Antacids use linked to increased risk of restless leg syndrome: Study
USA: The use of antacids PPIs and H2A may increase the risk of restless leg syndrome (RLS), according to a recent study in the journal Sleep. Considering this, the researchers suggest the need for re-evaluating their use in populations at particular risk for RLS.
RLS is a common sensorimotor disorder that is characterized by a compulsion to move one's legs during inactive periods due to discomfort in the legs that is relieved while moving. It can disrupt sleep and is though to be caused in part by low cellular iron stores. Histamine H2-receptor antagonists (H2A) and proton pump inhibitors (PPI) are the commonly used drugs worldwide and show evidence of causing iron deficiency.
Against the above background, Eric J Earley, RTI International, Research Triangle Park, NC, and colleagues aimed to investigate the association between PPI/H2A medication use and RLS risk in two groups of blood donors, one from the United States and another from Denmark.
For the purpose, the researchers conducted a case/non-case observational study of blood donors in the US (N = 13,403; REDS-III) and Denmark (N = 50,323; Danish Blood Donor Study, DBDS). Both the group of donors had complete blood count measures and a completed RLS assessment via the Cambridge–Hopkins RLS questionnaire.
Key findings of the study include:
- After adjusting for age, sex, race, BMI, blood donation frequency, smoking, hormone use, and iron supplement use, PPI/H2A use was associated with RLS (odds ratio [OR] = 1.41) in REDS-III for both PPI (OR = 1.43) and H2A (OR = 1.56).
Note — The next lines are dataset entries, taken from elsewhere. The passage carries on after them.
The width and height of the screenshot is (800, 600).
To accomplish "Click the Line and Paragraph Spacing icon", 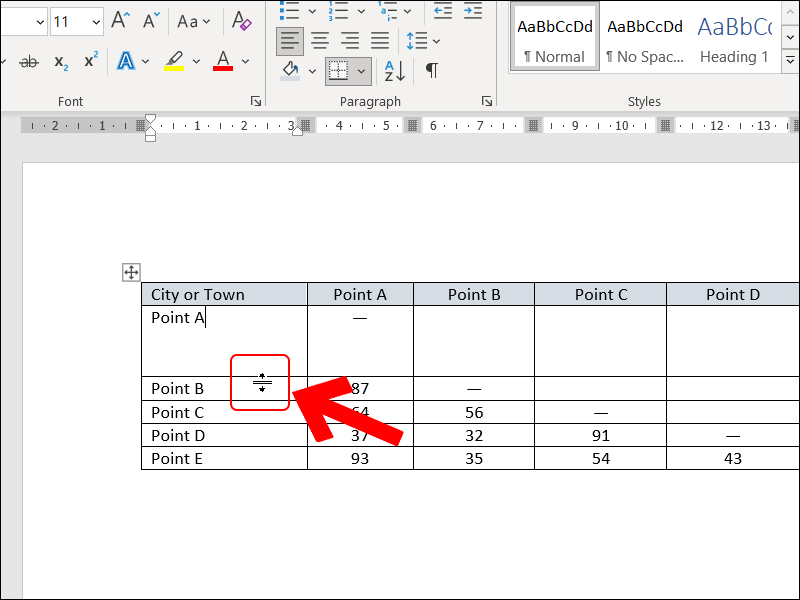I will point(416,41).
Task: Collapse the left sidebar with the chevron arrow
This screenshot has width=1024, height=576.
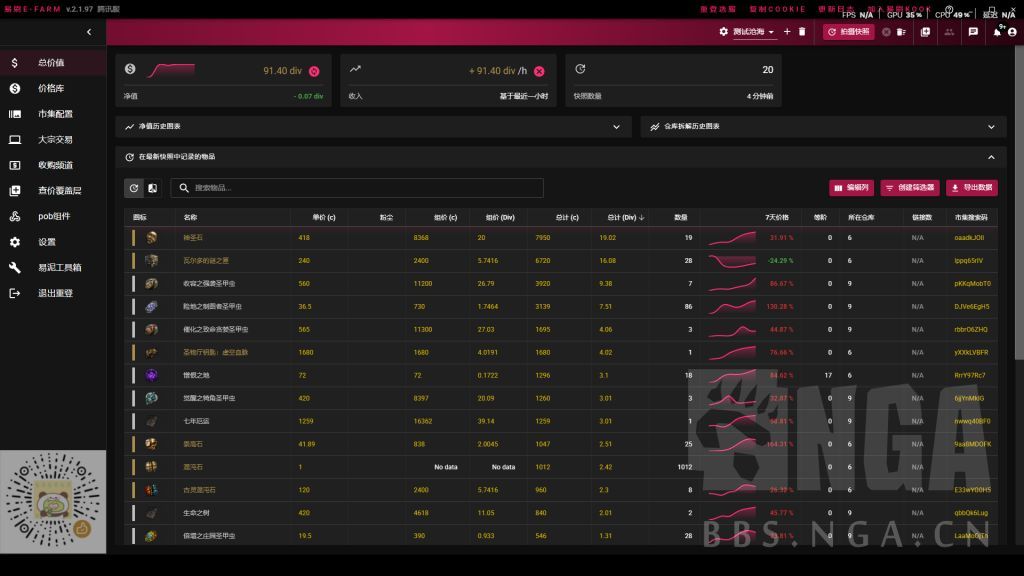Action: click(89, 32)
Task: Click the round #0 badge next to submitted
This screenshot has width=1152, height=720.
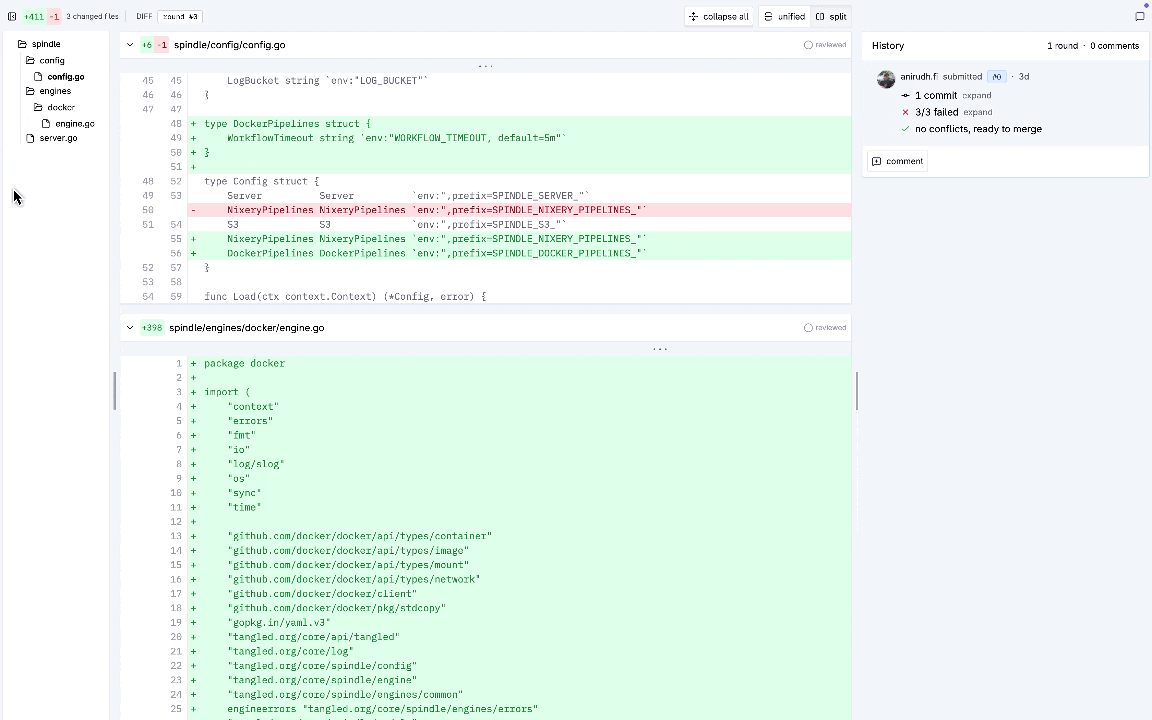Action: [x=996, y=77]
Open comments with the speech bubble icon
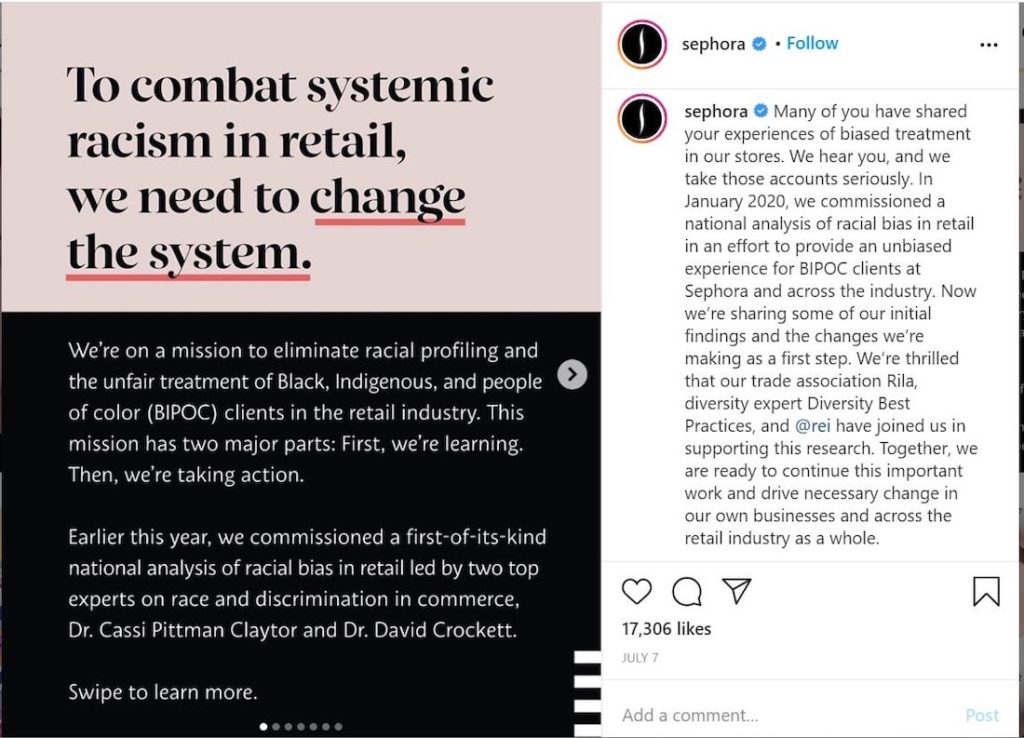The width and height of the screenshot is (1024, 738). point(686,592)
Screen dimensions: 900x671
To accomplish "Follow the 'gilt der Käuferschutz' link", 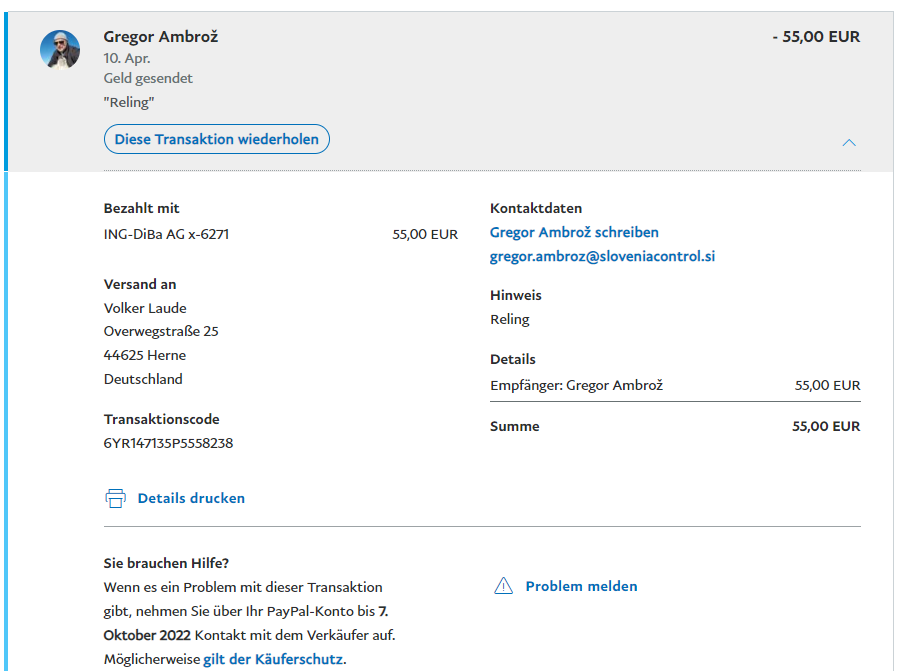I will [273, 659].
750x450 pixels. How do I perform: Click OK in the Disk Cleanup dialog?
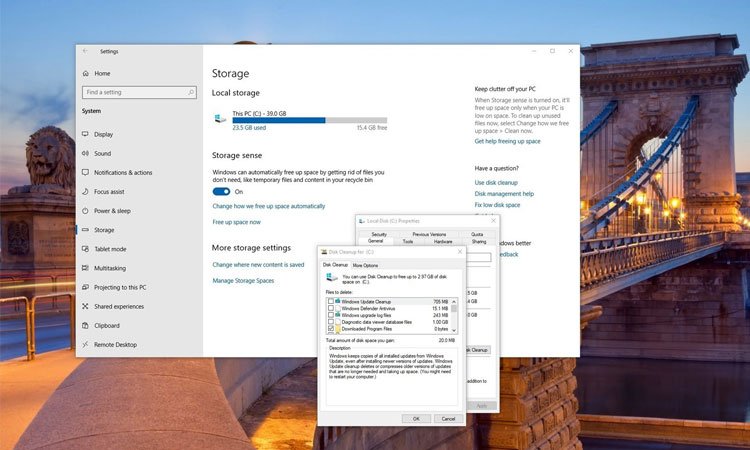coord(416,418)
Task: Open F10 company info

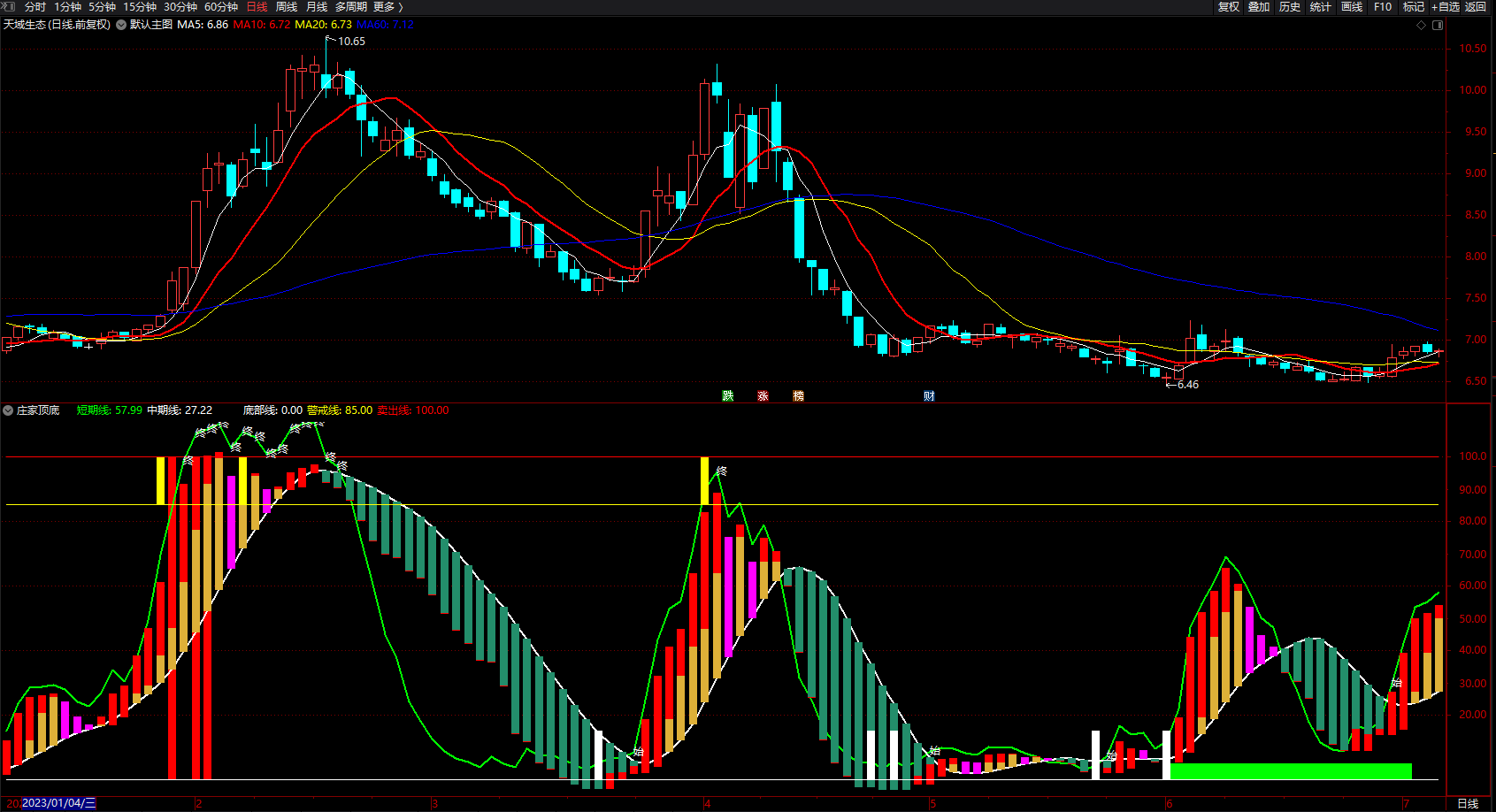Action: [1383, 7]
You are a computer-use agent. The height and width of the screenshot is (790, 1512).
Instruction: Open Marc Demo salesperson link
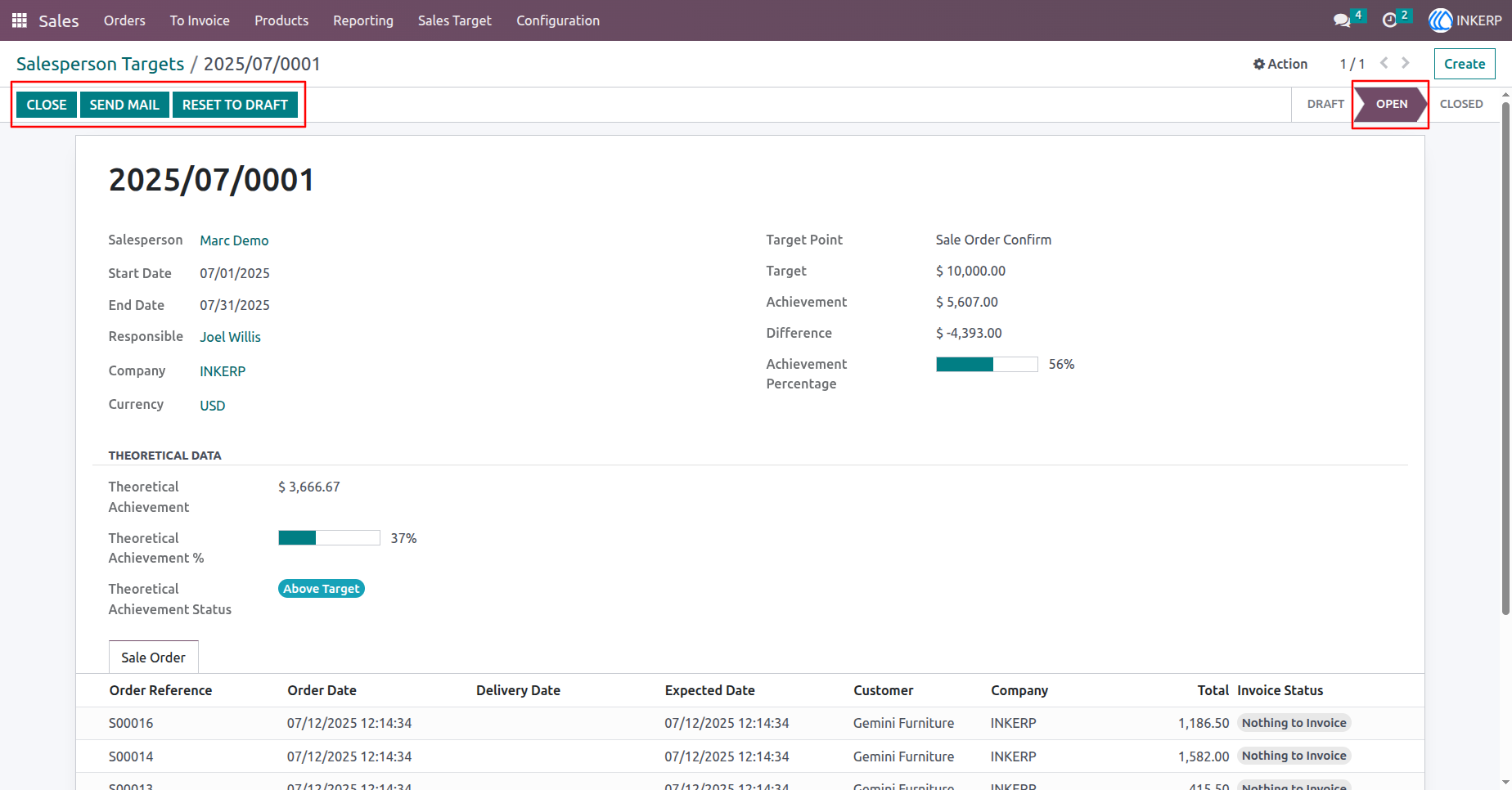pyautogui.click(x=234, y=240)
- DBDS exhibited a similar association with PPIs/H2As (OR = 1.29), and for PPIs alone (OR = 1.27), but not H2As alone (OR = 1.18).
- The researchers found no evidence of blood iron stores mediating this association.
"The association of PPI, and possibly H2A, consumption with RLS independent of blood iron status and other factors which contribute to RLS risk suggest the need to re-evaluate use of PPI/H2A in populations at particular risk for RLS," wrote the authors.
The study titled, "Association of proton pump inhibitor and histamine H2-receptor antagonists with restless legs syndrome," is published in the journal Sleep.